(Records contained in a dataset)
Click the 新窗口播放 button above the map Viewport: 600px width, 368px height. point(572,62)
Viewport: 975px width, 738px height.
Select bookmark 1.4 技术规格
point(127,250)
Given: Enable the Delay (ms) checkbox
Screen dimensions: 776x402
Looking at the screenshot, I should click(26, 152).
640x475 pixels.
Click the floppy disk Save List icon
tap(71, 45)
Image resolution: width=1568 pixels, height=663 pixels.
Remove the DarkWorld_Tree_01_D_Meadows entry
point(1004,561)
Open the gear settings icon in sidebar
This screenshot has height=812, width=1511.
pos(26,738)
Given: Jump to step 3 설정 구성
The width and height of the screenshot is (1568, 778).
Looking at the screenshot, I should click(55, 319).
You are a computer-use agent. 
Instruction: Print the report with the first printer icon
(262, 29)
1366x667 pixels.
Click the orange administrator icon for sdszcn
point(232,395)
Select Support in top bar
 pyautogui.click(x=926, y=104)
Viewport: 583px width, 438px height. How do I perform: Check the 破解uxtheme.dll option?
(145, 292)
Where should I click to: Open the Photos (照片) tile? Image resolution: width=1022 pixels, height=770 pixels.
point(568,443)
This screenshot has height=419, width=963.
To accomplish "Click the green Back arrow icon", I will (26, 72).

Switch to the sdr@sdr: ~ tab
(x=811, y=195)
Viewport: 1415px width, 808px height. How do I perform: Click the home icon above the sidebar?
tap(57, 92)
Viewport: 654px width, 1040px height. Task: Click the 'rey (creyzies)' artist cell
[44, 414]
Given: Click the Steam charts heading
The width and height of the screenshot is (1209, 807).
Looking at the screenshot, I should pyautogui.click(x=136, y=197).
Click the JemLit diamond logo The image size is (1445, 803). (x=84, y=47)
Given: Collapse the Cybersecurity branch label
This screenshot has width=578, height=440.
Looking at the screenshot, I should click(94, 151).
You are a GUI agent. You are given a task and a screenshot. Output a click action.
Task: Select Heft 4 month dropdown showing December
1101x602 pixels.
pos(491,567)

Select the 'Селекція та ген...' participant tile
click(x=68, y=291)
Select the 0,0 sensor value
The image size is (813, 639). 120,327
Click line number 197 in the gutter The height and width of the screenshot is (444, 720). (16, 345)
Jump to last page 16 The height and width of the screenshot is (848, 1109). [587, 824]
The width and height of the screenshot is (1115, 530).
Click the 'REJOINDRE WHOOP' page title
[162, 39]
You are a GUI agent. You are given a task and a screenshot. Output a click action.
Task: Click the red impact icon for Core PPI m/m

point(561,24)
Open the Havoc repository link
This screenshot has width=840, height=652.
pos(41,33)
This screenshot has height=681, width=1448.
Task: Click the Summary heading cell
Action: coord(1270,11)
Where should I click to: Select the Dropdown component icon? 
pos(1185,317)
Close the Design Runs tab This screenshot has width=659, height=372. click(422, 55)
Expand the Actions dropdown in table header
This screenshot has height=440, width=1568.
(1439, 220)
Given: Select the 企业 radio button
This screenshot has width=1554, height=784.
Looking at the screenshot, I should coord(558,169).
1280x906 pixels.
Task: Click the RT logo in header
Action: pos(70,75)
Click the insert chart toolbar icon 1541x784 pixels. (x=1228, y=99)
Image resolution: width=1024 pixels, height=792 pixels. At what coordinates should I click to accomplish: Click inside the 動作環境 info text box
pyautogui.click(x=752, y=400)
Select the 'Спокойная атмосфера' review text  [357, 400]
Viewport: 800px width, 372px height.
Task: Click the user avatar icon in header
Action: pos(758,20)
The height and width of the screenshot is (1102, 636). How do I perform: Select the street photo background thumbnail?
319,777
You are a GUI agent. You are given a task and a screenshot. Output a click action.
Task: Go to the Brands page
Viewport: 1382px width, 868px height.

▸ WHAT TO PRODUCE
Your job is to restate all of the data word for word.

▸ RESULT OF THE TASK
Click the 新窗口播放 button above the map Viewport: 600px width, 368px height. point(572,62)
Viewport: 975px width, 738px height.
Select bookmark 1.4 技术规格
point(127,250)
Given: Enable the Delay (ms) checkbox
Screen dimensions: 776x402
Looking at the screenshot, I should click(26, 152).
640x475 pixels.
Click the floppy disk Save List icon
tap(71, 45)
Image resolution: width=1568 pixels, height=663 pixels.
Remove the DarkWorld_Tree_01_D_Meadows entry
point(1004,561)
Open the gear settings icon in sidebar
This screenshot has height=812, width=1511.
pos(26,738)
Given: Jump to step 3 설정 구성
The width and height of the screenshot is (1568, 778).
Looking at the screenshot, I should click(55, 319).
You are a computer-use agent. 
Instruction: Print the report with the first printer icon
(262, 29)
1366x667 pixels.
Click the orange administrator icon for sdszcn
point(232,395)
Select Support in top bar
 pyautogui.click(x=926, y=104)
Viewport: 583px width, 438px height. How do I perform: Check the 破解uxtheme.dll option?
(145, 292)
Where should I click to: Open the Photos (照片) tile? Image resolution: width=1022 pixels, height=770 pixels.
point(568,443)
This screenshot has height=419, width=963.
To accomplish "Click the green Back arrow icon", I will (26, 72).

Switch to the sdr@sdr: ~ tab
(x=811, y=195)
Viewport: 1415px width, 808px height. How do I perform: Click the home icon above the sidebar?
tap(57, 92)
Viewport: 654px width, 1040px height. Task: Click the 'rey (creyzies)' artist cell
[44, 414]
Given: Click the Steam charts heading
The width and height of the screenshot is (1209, 807).
Looking at the screenshot, I should pyautogui.click(x=136, y=197).
Click the JemLit diamond logo The image size is (1445, 803). (x=84, y=47)
Given: Collapse the Cybersecurity branch label
This screenshot has width=578, height=440.
Looking at the screenshot, I should click(94, 151).
You are a GUI agent. You are given a task and a screenshot. Output a click action.
Task: Select Heft 4 month dropdown showing December
1101x602 pixels.
pos(491,567)

Select the 'Селекція та ген...' participant tile
click(x=68, y=291)
Select the 0,0 sensor value
The image size is (813, 639). 120,327
Click line number 197 in the gutter The height and width of the screenshot is (444, 720). (16, 345)
Jump to last page 16 The height and width of the screenshot is (848, 1109). [587, 824]
The width and height of the screenshot is (1115, 530).
Click the 'REJOINDRE WHOOP' page title
[162, 39]
You are a GUI agent. You are given a task and a screenshot. Output a click action.
Task: Click the red impact icon for Core PPI m/m

point(561,24)
Open the Havoc repository link
This screenshot has width=840, height=652.
pos(41,33)
This screenshot has height=681, width=1448.
Task: Click the Summary heading cell
Action: coord(1270,11)
Where should I click to: Select the Dropdown component icon? 
pos(1185,317)
Close the Design Runs tab This screenshot has width=659, height=372. click(422, 55)
Expand the Actions dropdown in table header
This screenshot has height=440, width=1568.
(1439, 220)
Given: Select the 企业 radio button
This screenshot has width=1554, height=784.
Looking at the screenshot, I should coord(558,169).
1280x906 pixels.
Task: Click the RT logo in header
Action: pos(70,75)
Click the insert chart toolbar icon 1541x784 pixels. (x=1228, y=99)
Image resolution: width=1024 pixels, height=792 pixels. At what coordinates should I click to accomplish: Click inside the 動作環境 info text box
pyautogui.click(x=752, y=400)
Select the 'Спокойная атмосфера' review text  [357, 400]
Viewport: 800px width, 372px height.
Task: Click the user avatar icon in header
Action: pos(758,20)
The height and width of the screenshot is (1102, 636). How do I perform: Select the street photo background thumbnail?
319,777
You are a GUI agent. You are given a task and a screenshot. Output a click action.
Task: Go to the Brands page
Viewport: 1382px width, 868px height.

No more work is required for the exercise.